= Requirements =
Pick out every line in the entries below that contains the word "width", treating uppercase and lowercase as different, and copy each of those lines in full.

Stored items from a collection
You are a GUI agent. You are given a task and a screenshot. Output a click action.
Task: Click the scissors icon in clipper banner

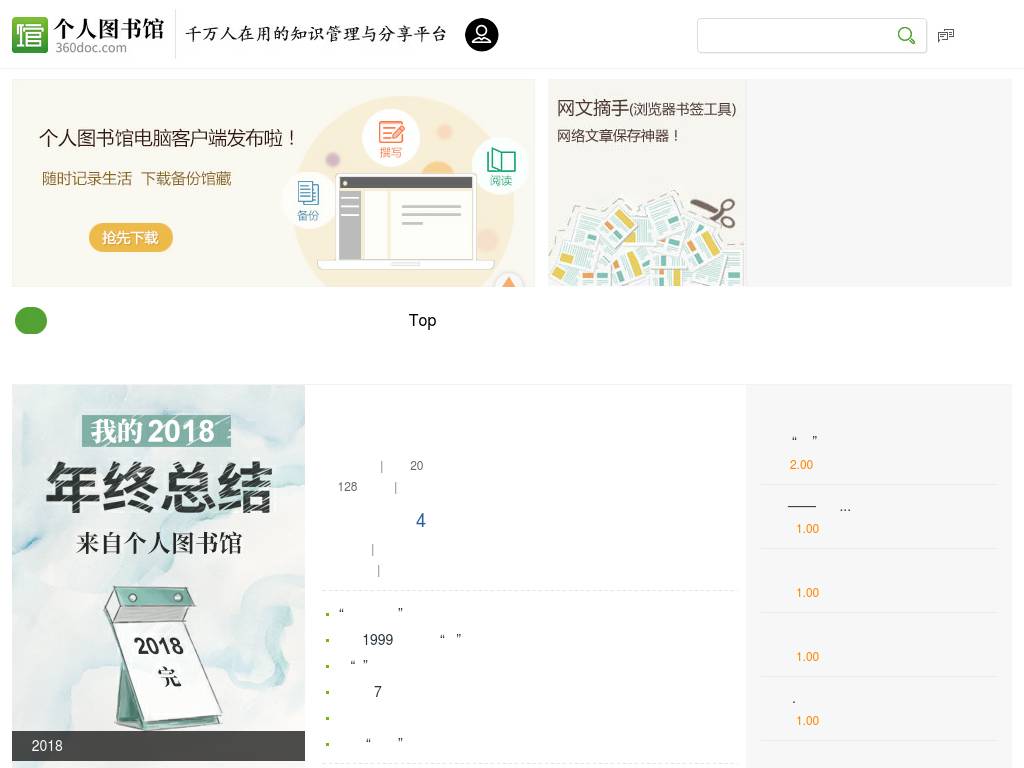(x=714, y=212)
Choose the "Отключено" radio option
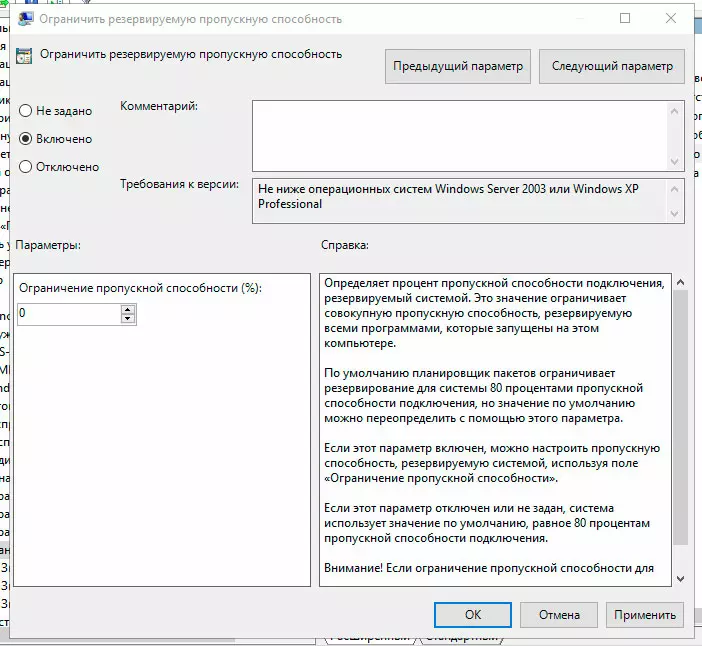The image size is (702, 646). [26, 167]
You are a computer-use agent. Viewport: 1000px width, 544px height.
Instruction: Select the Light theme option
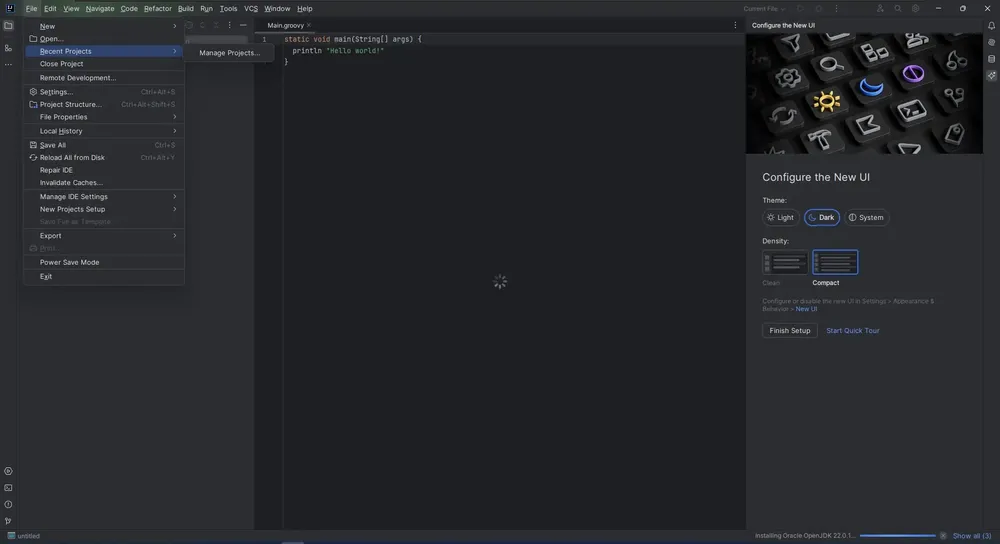[x=780, y=217]
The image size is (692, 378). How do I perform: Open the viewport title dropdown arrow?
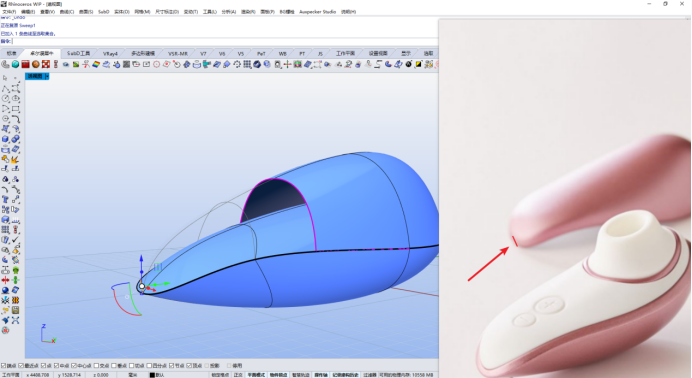pyautogui.click(x=47, y=76)
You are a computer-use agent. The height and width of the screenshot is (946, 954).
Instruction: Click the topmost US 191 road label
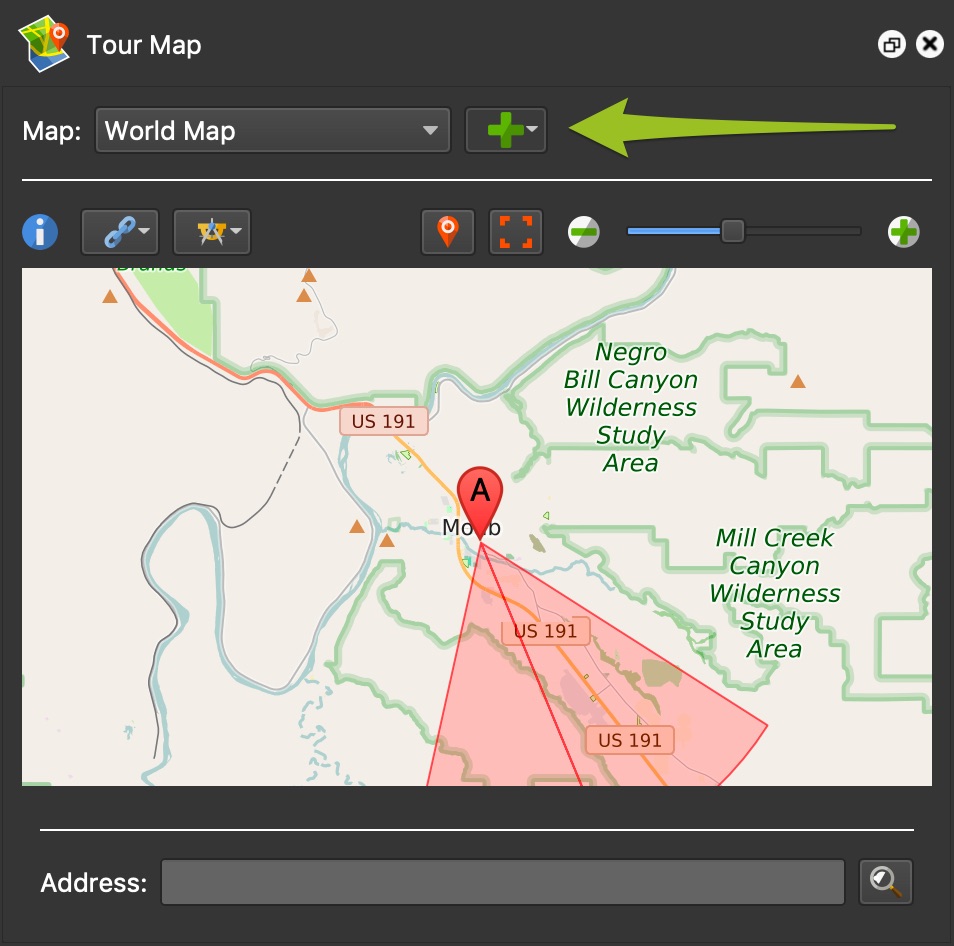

= Complete response =
You are a computer-use agent. Viewport: 1000px width, 544px height.
You are a computer-use agent. The height and width of the screenshot is (946, 954).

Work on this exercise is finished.